Problem/Motivation
Database identifiers resolution has grown recently, with escaping, caching and introduction of the square brackets syntax to resolve the problem of generic SQL statements to be ported across platforms using different quoting characters. This on top of the concept of prefixing tables.
All this has been added on the Connection class that is IMHO a bit overdoing.
Also, some platforms are hitting identifier length issues like e.g. #571548: Identifiers longer than 63 characters are truncated, causing Views to break on Postgres.
Developers should not be worried by exceeding identifiers length or using wrong identifiers; the database API should be self-sufficient in receiving input and cleansing/transforming it into machine usable information; failing as a last resort.
Proposed resolution
Decouple identifier management, including prefix management, in a class of its own, that platforms can override to manage their own restrictions.
Therefore:
- Table names, database name, column names, index names in a db are 'identifiers'.
- 'Identifiers' are subject to db-specific limitations (length, chars allowed, etc)
- In Drupal, 'Identifiers' are value objects. Each identifier has:
- a type (e.g. table, column, alias, etc)
- a raw value that include non SQL allowed characters and/or the quote characters, also in a
<database>.<schema>.<table>
format (e.g. config, key_value, mydb."key_value", with$$invalidchar, etc.) - a canonical value, i.e. the raw value cleansed of unallowed characters (from the example above: config, key_value, mydb.key_value, withinvalidchar, etc.)

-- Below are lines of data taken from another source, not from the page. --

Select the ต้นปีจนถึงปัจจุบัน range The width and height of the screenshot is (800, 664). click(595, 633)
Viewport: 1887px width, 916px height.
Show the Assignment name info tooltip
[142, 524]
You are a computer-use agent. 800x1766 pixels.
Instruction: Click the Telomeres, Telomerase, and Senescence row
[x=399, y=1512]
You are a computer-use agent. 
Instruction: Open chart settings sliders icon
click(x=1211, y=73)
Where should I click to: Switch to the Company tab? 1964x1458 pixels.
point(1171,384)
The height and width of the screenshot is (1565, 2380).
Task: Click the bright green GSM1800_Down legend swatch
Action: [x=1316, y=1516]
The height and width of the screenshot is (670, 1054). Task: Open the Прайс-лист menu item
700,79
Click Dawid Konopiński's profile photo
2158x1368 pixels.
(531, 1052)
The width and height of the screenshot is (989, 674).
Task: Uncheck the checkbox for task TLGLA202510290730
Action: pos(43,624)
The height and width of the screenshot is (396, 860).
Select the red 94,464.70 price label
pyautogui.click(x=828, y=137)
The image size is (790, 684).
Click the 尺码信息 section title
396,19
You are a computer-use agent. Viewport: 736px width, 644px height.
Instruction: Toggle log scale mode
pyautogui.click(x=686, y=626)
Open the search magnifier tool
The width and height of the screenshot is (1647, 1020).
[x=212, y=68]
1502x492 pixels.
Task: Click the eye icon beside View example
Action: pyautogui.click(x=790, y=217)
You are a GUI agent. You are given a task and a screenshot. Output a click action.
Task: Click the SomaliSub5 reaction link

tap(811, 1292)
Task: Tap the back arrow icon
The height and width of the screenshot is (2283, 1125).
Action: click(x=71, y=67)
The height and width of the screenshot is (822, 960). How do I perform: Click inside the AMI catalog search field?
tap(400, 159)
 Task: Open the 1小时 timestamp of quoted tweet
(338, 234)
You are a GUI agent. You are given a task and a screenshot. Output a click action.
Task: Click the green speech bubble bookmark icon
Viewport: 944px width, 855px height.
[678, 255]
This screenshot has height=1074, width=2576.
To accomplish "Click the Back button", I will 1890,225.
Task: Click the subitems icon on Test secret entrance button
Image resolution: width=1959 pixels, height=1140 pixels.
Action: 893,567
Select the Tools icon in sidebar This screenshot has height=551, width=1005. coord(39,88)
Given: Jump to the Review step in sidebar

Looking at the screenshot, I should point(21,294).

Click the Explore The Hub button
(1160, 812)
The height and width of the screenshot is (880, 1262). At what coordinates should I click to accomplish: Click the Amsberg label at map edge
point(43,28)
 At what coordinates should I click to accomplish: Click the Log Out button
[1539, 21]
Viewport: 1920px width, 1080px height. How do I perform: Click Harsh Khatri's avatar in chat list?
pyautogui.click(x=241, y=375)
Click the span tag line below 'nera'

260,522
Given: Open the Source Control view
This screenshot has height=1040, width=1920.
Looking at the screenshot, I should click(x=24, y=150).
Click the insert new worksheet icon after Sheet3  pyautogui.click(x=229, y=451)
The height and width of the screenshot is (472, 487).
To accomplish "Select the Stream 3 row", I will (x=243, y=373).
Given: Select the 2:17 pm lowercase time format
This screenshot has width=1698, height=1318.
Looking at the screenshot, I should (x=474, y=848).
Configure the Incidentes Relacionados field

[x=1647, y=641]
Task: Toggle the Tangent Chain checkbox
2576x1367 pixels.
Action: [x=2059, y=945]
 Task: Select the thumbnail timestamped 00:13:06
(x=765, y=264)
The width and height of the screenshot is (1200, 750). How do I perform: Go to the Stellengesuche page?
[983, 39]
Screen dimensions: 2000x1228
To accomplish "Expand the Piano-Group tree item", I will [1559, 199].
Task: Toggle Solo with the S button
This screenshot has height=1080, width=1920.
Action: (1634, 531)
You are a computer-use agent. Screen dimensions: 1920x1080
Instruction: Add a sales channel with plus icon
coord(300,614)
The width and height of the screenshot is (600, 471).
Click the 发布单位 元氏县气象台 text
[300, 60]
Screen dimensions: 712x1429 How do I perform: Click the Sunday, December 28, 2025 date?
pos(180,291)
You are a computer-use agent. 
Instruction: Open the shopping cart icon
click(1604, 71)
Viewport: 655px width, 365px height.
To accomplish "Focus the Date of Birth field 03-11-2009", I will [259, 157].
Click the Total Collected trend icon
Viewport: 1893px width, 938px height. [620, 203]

- a machine-usable value, i.e. the canonical value transformed to be used on the db-specific SQL query - including applying quote chars, prefixing, and shortening if necessary (from the example above, and assuming a prefix 'abba': "abbaconfig", "abbakey_value", "mydb"."key_value", "abbawithinvalidchar", etc.)
- each db-driver implements an 'IdentifierHandling' class that parses/transforms a raw value into the relevant value object, including a local cache to prevent processing again and again each raw value.
In this issue, only focus on table identifiers, which also require database and schema identifiers to be fleshed out. In follow ups, this approach could be extended from tables to columns, aliases, indexes etc.